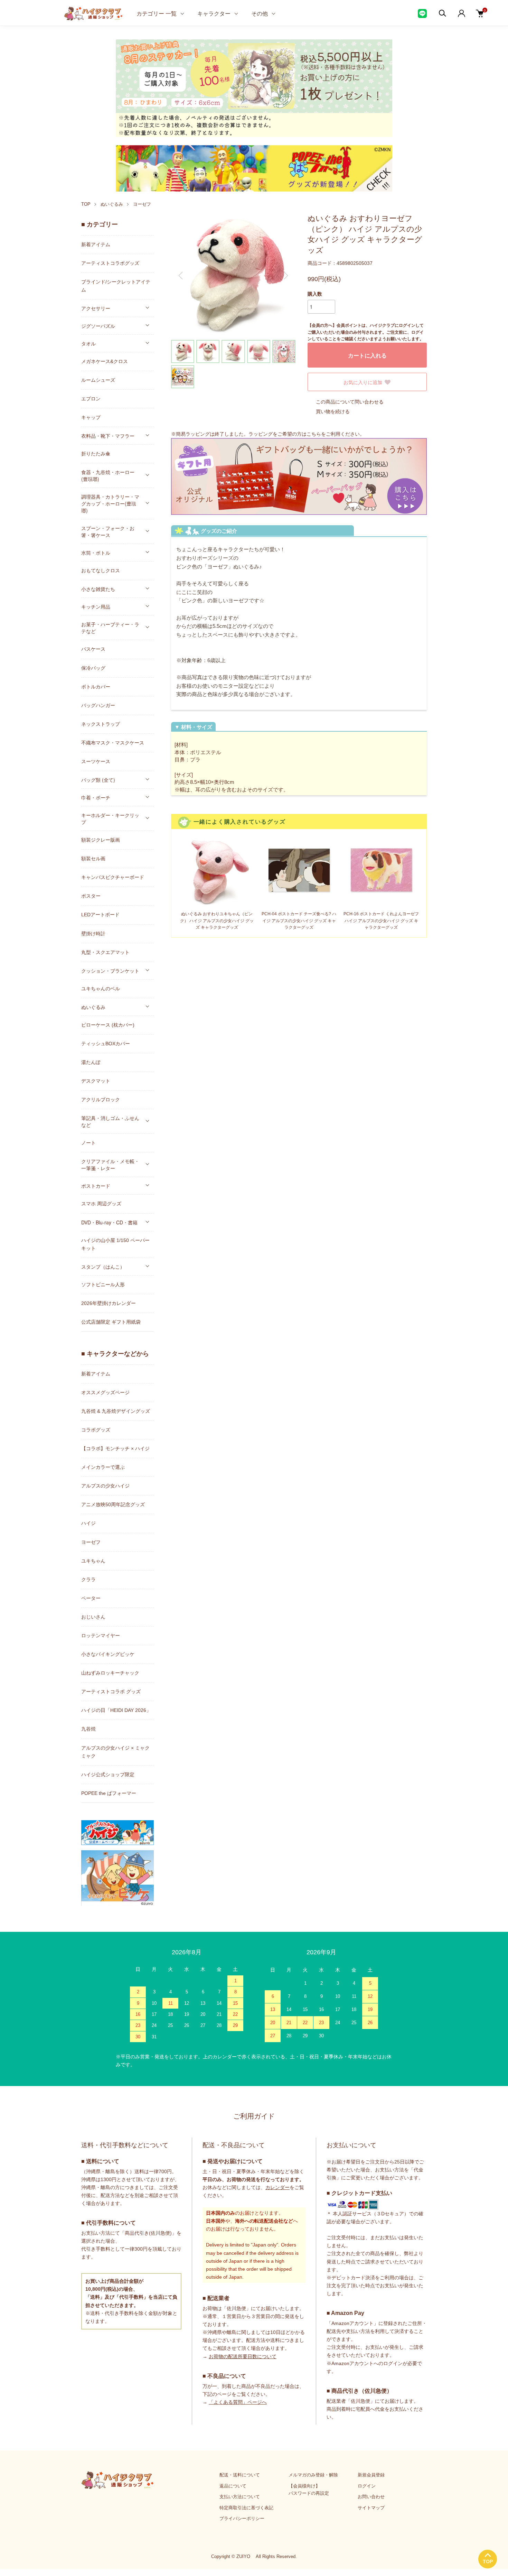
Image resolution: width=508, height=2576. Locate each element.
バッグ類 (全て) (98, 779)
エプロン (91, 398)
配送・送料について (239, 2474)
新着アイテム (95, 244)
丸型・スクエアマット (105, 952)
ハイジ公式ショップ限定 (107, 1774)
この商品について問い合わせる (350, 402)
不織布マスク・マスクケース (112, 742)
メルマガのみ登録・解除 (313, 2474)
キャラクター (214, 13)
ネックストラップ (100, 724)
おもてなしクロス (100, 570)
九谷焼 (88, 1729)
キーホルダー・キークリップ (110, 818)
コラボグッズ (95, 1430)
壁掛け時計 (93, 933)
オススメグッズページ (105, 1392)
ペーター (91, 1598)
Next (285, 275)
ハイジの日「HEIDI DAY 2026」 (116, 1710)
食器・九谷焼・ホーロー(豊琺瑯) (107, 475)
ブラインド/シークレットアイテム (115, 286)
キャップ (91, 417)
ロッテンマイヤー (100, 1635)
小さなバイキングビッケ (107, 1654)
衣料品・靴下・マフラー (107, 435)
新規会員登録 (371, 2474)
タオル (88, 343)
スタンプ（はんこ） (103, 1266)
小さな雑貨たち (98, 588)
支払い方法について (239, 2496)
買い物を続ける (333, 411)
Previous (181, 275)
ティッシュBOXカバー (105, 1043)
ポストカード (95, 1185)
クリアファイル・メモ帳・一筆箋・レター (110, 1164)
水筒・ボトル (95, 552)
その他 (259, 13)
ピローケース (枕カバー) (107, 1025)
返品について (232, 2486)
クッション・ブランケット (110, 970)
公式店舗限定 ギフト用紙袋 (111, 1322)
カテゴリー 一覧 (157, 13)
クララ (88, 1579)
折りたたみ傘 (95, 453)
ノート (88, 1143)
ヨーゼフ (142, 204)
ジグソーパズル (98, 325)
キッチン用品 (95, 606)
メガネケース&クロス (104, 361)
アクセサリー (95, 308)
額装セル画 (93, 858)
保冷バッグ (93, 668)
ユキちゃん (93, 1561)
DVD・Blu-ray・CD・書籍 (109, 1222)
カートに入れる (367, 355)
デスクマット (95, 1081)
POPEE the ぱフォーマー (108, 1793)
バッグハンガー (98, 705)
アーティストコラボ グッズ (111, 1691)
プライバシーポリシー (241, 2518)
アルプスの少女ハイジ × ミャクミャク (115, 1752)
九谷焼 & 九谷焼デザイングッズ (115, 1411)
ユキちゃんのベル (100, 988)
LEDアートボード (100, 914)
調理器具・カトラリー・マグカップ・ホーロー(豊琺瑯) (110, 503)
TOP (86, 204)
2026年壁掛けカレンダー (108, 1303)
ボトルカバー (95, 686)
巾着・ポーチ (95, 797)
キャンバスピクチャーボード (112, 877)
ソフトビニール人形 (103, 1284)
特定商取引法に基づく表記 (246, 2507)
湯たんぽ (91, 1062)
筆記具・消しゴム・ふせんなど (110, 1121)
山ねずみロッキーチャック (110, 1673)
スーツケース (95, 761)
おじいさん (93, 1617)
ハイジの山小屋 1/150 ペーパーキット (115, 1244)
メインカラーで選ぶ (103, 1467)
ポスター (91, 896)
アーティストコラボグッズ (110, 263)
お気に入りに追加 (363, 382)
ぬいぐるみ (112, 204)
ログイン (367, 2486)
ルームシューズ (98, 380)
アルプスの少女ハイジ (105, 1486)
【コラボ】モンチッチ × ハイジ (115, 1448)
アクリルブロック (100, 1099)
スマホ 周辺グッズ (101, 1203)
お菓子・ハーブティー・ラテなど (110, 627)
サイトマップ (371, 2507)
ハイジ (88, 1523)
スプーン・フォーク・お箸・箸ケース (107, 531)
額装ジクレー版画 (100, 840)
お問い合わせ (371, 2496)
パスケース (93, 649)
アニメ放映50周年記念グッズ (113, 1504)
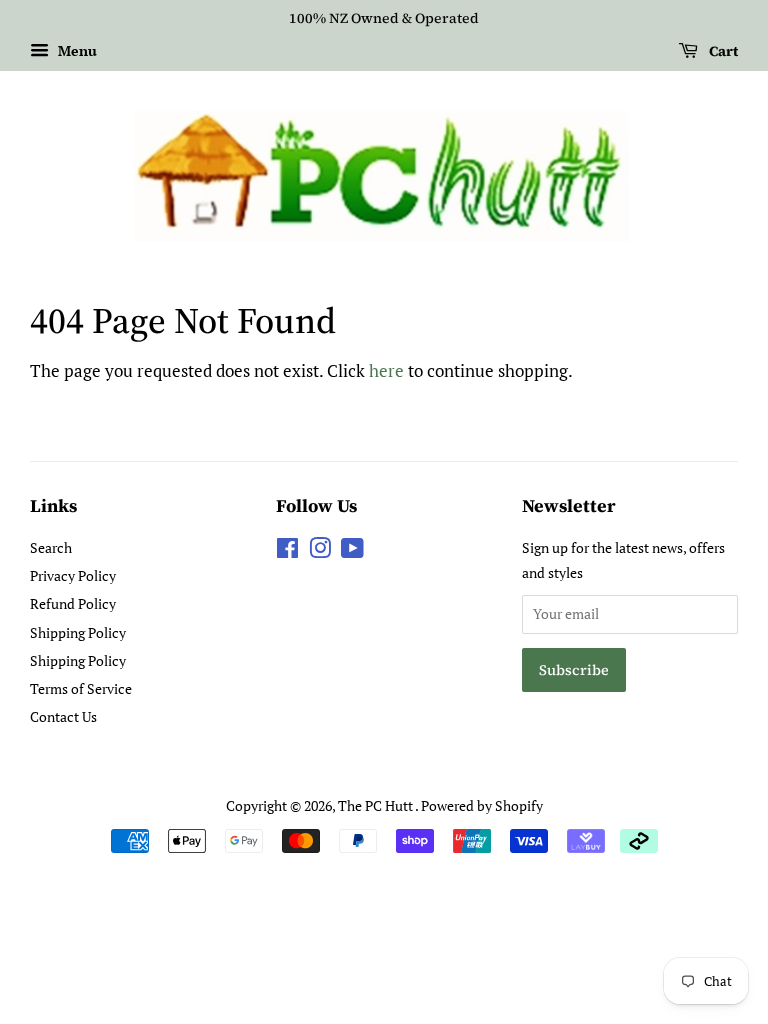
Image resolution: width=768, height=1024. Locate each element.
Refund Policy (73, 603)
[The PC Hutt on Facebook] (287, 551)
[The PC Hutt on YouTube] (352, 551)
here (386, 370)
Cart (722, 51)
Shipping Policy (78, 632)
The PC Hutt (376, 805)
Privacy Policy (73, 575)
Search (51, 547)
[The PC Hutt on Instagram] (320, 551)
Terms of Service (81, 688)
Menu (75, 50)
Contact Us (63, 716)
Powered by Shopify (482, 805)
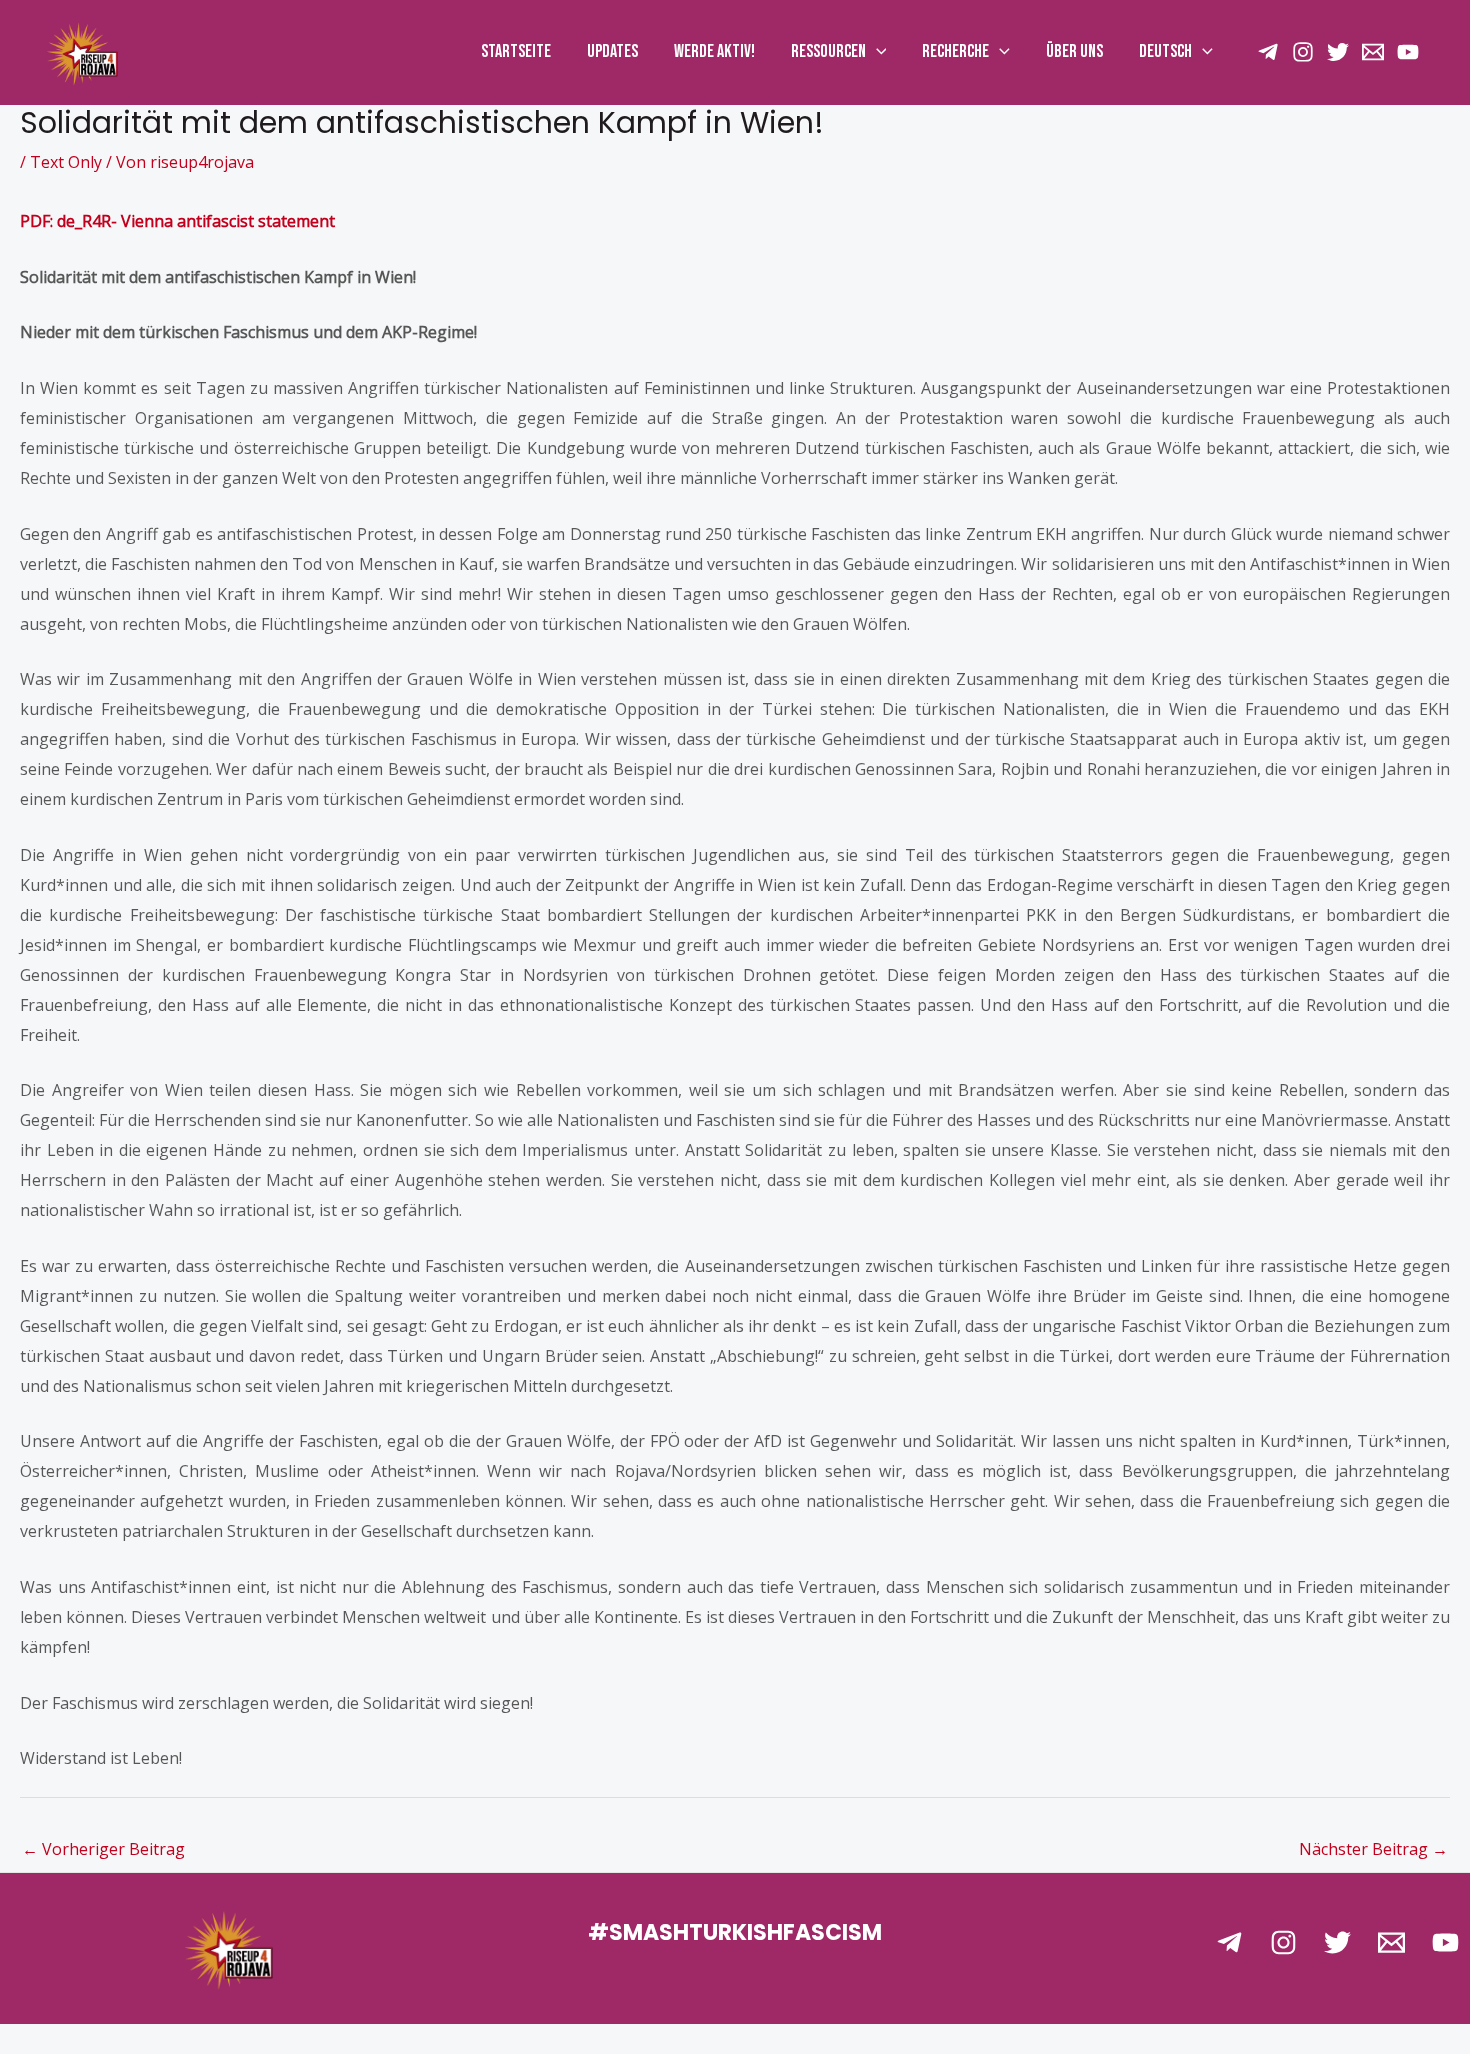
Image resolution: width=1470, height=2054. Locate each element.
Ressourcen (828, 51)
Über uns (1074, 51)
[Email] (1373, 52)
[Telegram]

────

_What to do_: Please set down only the lines from the first line of the records above through the line that has "保冷バッグ (93, 668)", exactly, and not the pictures.

_Response area_:
Image resolution: width=508, height=2576. Locate each element.
バッグ類 (全て) (98, 779)
エプロン (91, 398)
配送・送料について (239, 2474)
新着アイテム (95, 244)
丸型・スクエアマット (105, 952)
ハイジ公式ショップ限定 (107, 1774)
この商品について問い合わせる (350, 402)
不織布マスク・マスクケース (112, 742)
メルマガのみ登録・解除 (313, 2474)
キャラクター (214, 13)
ネックストラップ (100, 724)
おもてなしクロス (100, 570)
九谷焼 (88, 1729)
キーホルダー・キークリップ (110, 818)
コラボグッズ (95, 1430)
壁掛け時計 (93, 933)
オススメグッズページ (105, 1392)
ペーター (91, 1598)
Next (285, 275)
ハイジの日「HEIDI DAY 2026」 (116, 1710)
食器・九谷焼・ホーロー(豊琺瑯) (107, 475)
ブラインド/シークレットアイテム (115, 286)
キャップ (91, 417)
ロッテンマイヤー (100, 1635)
小さなバイキングビッケ (107, 1654)
衣料品・靴下・マフラー (107, 435)
新規会員登録 (371, 2474)
タオル (88, 343)
スタンプ（はんこ） (103, 1266)
小さな雑貨たち (98, 588)
支払い方法について (239, 2496)
買い物を続ける (333, 411)
Previous (181, 275)
ティッシュBOXカバー (105, 1043)
ポストカード (95, 1185)
クリアファイル・メモ帳・一筆箋・レター (110, 1164)
水筒・ボトル (95, 552)
その他 (259, 13)
ピローケース (枕カバー) (107, 1025)
返品について (232, 2486)
クッション・ブランケット (110, 970)
公式店舗限定 ギフト用紙袋 (111, 1322)
カテゴリー 一覧 (157, 13)
クララ (88, 1579)
折りたたみ傘 (95, 453)
ノート (88, 1143)
ヨーゼフ (142, 204)
ジグソーパズル (98, 325)
キッチン用品 (95, 606)
メガネケース&クロス (104, 361)
アクセサリー (95, 308)
額装セル画 (93, 858)
保冷バッグ (93, 668)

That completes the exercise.